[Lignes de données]
::::::

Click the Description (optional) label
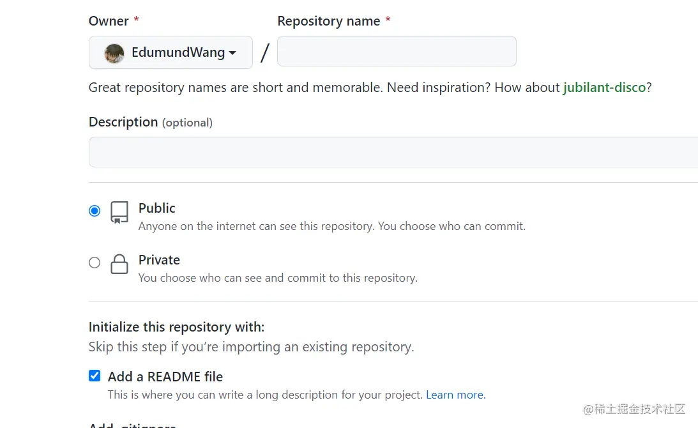This screenshot has width=698, height=428. 150,122
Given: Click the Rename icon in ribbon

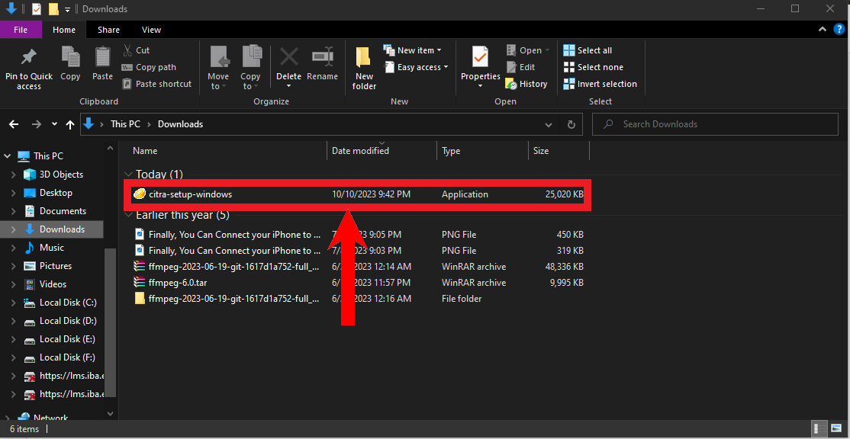Looking at the screenshot, I should [x=322, y=63].
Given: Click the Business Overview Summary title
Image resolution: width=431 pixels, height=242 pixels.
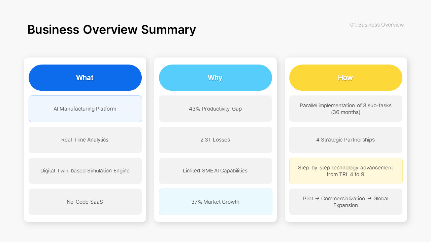Looking at the screenshot, I should coord(111,30).
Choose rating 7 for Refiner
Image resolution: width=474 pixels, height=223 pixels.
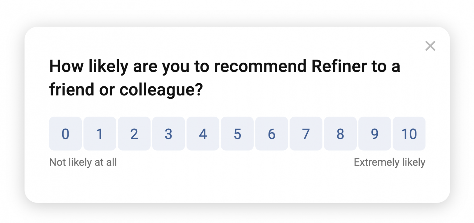click(306, 134)
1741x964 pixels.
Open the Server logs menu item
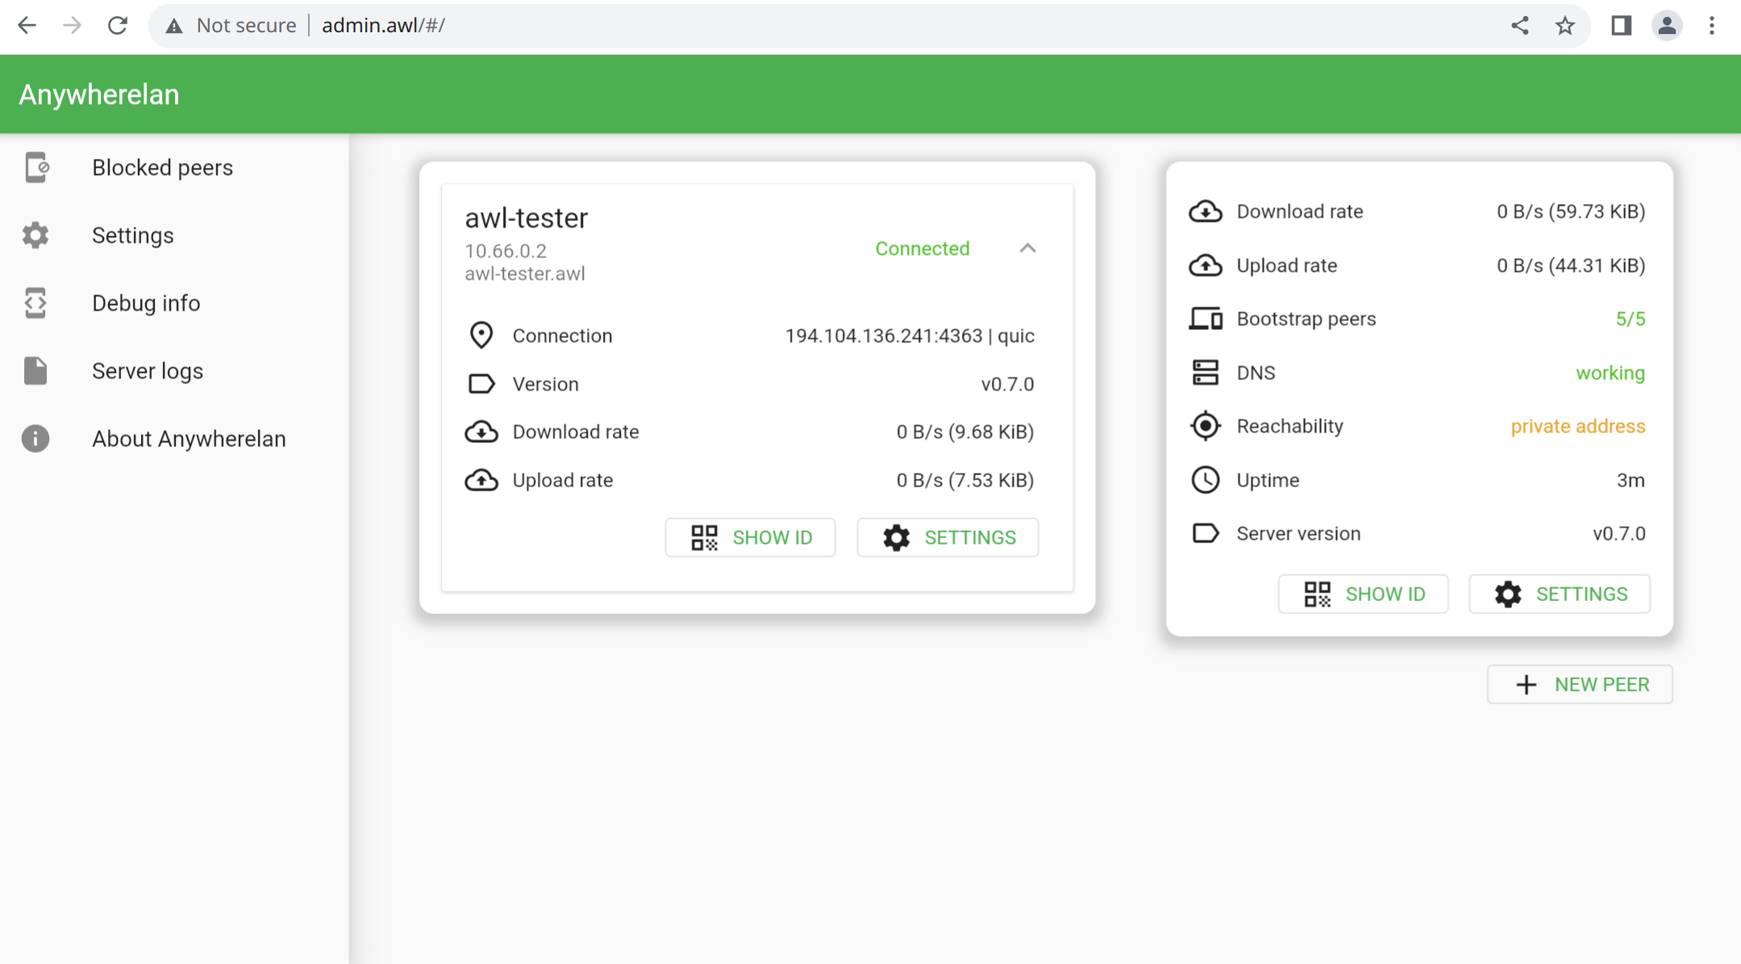pyautogui.click(x=148, y=371)
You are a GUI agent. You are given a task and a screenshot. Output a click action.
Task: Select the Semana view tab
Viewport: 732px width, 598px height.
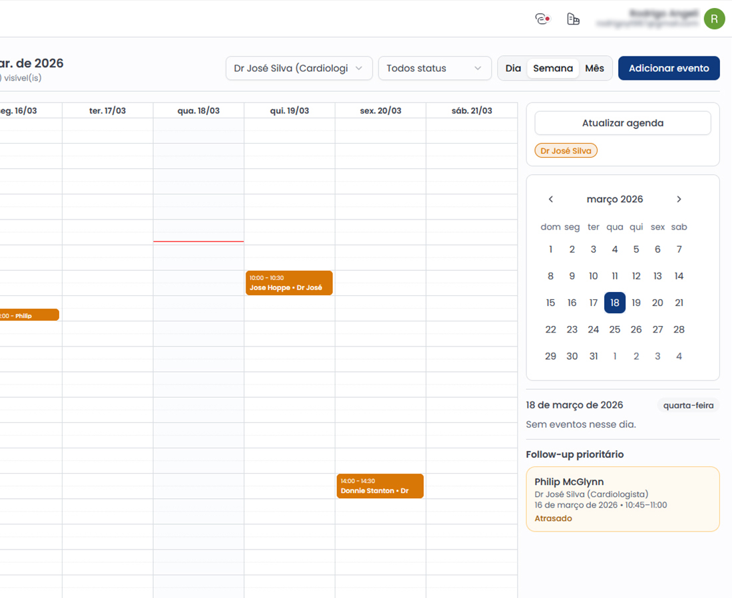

::::::

Exercice. Affichez chaque ligne des données où figure le mot « pixels ».

Corrigé.
Image resolution: width=431 pixels, height=242 pixels.
Image resolution: width=474 pixels, height=223 pixels.
1741x964 pixels.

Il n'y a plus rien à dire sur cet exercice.